Les amis silencieux

Georges Banu (1943-2023) était un homme de l’oral. Il aimait, par-dessus tout, les rencontres, les voyages qu’elles rendaient nécessaires, les cafés qui les favorisaient.


Georges Banu, Les objets blessés. Cohen & Cohen, 102 p., 17 €


Il paraissait doué du don d’ubiquité, on le voyait ici et il était ailleurs. La veille, dans son quartier, on l’avait rencontré, et puis on recevait une carte postale, en provenance de Prague, de Bucarest ou de Kyoto. Par-dessus le marché, la carte donnait à voir, non une photo d’une de ces villes, mais son détournement, par l’art, ou la fiction, comme celle que j’avais un jour reçue de lui, et qui représentait une église magnifique au bord d’un précipice.

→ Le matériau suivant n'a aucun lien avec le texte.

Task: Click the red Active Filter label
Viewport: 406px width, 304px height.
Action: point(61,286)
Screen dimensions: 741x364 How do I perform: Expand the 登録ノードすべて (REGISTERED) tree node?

Les objets blessés, de Georges Banu : les amis silencieux

Georges Banu © Éditions Cohen & Cohen

Ajoutons à cela qu’il ne manquait pas un spectacle, à l’étranger ou à Paris, ne refusait presque jamais d’intervenir dans un débat ou un colloque, et l’on se demande alors : quel temps lui restait-il ? Eh bien, tout simplement, celui de fréquenter les antiquaires et les brocantes, au risque de manquer le départ d’un avion ; celui de s’attarder à bavarder avec un inconnu qui avait su le retenir, de passer une nuit en compagnie d’un ami cher. Mais pas celui d’écrire. Pourtant, il écrivait, il écrivait beaucoup. Comment s’y prenait-il ? Et même, comment préparait-il ses conférences ?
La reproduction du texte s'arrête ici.